++++ Estratto ++++

Un'alleanza preziosa per il nostro mare
[🌊 BluMed #14] Per la serie "Voci del mare", conosciamo meglio la Water Defenders Alliance e come unire gli sforzi per il bene delle acque
Il mare è in pericolo e, purtroppo, lo sappiamo da tempo ormai. L'inquinamento delle acque rappresenta una delle più gravi minacce ambientali del nostro tempo. Plastica, idrocarburi, cambiamento climatico e il conseguente deterioramento degli habitat naturali stanno soffocando mari e oceani, con conseguenze potenzialmente disastrose per l'intero ecosistema.
In questo nuovo appuntamento con la rubrica Voci del Mare ho fatto una chiacchierata con Lajal Andreoletti, Head of Enviro Projects di LifeGate, per farci raccontare della Water Defenders Alliance, un'iniziativa volta a unire gli sforzi di aziende, cittadini, istituzioni e ricercatori nella lotta contro l'inquinamento delle acque.
Dalle origini dell'alleanza alle sfide più urgenti da affrontare, il quadro è preoccupante ma allo stesso tempo incoraggiante, perché la svolta potrebbe arrivare proprio grazie a noi.
Un’alleanza per agire tutti insieme
Cominciamo dalle origini. Come nasce l'idea di Water Defenders Alliance? Ma soprattutto, a chi si rivolge e come opera quest’alleanza? “Dal 2018 abbiamo deciso di occuparci di mare, laghi e darsene cittadine per affrontare il problema dell’inquinamento da plastiche e microplastiche. Oggi siamo presenti in circa 100 porti in Italia, e abbiamo raccolto l’equivalente in peso di oltre 10 milioni di bottigliette di plastica che, se messe in fila percorrerebbero quasi due volte la lunghezza del nostro paese”.

++++

Da fare →
Per favore, riproduci parola per parola la parte dell'articolo sulla Water Defenders Alliance compresa tra "In questo nuovo" e "grazie a noi.", estremi inclusi. Il materiale qui riportato non serve.

++++ Dati elencati ++++

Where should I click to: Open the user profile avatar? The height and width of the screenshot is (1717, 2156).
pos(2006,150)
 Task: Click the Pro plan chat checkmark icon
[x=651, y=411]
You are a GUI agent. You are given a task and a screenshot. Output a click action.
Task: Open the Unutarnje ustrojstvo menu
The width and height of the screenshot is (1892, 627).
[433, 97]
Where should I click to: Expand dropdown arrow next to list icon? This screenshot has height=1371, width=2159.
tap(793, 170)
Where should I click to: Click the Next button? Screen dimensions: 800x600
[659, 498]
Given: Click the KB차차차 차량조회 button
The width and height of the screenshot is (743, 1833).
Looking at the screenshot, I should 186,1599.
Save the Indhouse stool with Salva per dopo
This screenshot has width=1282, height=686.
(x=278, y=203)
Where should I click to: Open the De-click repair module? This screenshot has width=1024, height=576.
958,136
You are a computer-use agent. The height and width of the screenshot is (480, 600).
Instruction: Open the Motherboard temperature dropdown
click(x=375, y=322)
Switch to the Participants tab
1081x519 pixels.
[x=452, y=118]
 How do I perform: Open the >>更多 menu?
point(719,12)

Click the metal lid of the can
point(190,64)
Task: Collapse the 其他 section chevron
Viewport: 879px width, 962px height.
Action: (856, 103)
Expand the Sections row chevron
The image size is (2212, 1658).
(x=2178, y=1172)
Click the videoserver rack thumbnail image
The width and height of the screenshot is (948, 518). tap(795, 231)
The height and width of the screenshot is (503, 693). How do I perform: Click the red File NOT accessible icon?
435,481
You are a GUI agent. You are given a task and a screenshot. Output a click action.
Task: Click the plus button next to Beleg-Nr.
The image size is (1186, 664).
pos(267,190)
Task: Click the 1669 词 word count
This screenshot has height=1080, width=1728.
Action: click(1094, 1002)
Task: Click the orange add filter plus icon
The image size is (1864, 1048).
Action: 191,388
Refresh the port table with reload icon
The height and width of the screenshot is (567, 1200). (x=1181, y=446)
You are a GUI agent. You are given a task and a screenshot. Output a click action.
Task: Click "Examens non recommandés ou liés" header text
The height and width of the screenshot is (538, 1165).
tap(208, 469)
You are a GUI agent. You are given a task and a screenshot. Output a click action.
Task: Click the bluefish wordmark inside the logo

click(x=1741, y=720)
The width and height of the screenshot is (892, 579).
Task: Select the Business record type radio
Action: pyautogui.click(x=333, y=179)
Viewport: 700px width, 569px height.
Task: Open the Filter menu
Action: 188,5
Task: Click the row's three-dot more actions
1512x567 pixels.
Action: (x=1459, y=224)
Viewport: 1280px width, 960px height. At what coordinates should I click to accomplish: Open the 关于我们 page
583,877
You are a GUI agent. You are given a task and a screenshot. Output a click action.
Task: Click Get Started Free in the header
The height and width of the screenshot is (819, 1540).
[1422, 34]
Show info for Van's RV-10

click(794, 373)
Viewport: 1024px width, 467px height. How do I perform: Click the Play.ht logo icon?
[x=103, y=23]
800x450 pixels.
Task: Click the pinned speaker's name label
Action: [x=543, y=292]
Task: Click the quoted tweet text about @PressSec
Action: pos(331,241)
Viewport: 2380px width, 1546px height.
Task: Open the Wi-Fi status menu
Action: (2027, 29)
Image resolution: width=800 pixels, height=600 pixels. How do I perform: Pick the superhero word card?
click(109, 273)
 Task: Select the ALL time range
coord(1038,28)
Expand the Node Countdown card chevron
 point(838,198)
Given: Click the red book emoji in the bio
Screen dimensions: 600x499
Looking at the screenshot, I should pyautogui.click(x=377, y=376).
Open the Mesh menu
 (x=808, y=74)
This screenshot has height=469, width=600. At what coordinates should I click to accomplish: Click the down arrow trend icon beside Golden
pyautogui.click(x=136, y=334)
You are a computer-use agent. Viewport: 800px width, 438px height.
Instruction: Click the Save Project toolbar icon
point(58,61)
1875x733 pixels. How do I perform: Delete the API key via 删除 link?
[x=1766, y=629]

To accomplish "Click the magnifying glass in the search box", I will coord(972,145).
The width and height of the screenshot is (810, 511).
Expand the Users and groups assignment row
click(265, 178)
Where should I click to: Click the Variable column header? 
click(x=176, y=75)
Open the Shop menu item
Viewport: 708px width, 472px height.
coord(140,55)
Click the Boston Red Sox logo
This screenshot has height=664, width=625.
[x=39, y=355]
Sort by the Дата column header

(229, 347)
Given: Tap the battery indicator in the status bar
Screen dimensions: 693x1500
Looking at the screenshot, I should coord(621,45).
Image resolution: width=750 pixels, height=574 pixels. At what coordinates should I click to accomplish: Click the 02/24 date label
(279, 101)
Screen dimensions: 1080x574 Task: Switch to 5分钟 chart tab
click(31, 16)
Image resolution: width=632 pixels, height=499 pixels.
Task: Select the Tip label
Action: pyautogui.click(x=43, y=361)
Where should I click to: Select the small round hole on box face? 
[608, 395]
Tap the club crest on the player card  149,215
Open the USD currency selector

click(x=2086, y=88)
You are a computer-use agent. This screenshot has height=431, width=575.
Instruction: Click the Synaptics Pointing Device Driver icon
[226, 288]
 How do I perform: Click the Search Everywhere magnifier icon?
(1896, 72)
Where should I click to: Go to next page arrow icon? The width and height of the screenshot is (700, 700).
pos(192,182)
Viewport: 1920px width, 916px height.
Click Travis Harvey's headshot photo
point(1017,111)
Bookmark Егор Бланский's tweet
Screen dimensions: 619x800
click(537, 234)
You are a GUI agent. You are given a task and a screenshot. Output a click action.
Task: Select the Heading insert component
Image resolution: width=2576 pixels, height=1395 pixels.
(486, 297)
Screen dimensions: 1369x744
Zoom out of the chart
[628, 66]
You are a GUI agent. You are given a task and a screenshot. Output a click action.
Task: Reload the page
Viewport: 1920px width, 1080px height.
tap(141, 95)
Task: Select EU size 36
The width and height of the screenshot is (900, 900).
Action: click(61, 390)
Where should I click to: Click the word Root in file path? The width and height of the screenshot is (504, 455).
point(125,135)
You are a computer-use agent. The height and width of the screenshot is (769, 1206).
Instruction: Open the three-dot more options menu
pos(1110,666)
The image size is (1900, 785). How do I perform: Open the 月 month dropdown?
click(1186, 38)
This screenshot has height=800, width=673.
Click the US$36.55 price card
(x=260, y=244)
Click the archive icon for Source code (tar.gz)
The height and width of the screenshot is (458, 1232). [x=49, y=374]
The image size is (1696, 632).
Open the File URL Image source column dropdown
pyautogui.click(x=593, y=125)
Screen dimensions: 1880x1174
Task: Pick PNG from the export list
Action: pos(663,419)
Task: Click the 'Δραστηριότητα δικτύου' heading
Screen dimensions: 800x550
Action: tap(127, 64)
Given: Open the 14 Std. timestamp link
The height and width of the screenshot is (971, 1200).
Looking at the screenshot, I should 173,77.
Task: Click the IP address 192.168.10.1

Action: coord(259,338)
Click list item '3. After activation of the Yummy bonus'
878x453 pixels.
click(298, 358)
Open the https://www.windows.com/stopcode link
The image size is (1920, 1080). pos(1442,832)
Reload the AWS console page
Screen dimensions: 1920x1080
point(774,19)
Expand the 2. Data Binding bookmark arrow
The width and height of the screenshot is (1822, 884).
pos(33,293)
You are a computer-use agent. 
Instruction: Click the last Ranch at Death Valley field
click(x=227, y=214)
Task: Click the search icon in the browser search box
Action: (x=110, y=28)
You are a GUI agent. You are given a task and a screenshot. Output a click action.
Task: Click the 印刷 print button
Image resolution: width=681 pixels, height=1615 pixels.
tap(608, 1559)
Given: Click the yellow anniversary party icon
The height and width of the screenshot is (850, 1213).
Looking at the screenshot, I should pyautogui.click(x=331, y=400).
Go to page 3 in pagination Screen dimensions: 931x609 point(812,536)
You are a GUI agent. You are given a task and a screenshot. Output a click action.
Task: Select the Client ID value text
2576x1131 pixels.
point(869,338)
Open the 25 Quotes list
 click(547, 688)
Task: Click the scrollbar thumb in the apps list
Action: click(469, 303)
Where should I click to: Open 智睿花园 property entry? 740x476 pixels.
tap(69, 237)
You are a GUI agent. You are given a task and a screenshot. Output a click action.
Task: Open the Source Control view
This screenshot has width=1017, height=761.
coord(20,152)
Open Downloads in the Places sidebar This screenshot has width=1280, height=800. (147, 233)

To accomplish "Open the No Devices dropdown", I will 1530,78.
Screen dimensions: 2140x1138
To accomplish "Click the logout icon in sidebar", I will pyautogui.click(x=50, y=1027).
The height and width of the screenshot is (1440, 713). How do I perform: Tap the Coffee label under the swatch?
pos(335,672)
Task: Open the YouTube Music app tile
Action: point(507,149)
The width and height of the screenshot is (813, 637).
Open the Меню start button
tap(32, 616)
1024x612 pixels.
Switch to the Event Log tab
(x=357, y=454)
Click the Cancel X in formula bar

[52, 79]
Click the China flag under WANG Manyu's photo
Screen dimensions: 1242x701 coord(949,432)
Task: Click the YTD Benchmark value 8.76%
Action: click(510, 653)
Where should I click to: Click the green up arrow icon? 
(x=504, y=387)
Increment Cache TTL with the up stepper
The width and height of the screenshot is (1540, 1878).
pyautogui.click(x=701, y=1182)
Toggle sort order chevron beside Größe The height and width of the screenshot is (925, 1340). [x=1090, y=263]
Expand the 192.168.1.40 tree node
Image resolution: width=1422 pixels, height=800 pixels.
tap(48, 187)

++++

Risultato completo →
In questo nuovo appuntamento con la rubrica Voci del Mare ho fatto una chiacchierata con Lajal Andreoletti, Head of Enviro Projects di LifeGate, per farci raccontare della Water Defenders Alliance, un'iniziativa volta a unire gli sforzi di aziende, cittadini, istituzioni e ricercatori nella lotta contro l'inquinamento delle acque.
Dalle origini dell'alleanza alle sfide più urgenti da affrontare, il quadro è preoccupante ma allo stesso tempo incoraggiante, perché la svolta potrebbe arrivare proprio grazie a noi.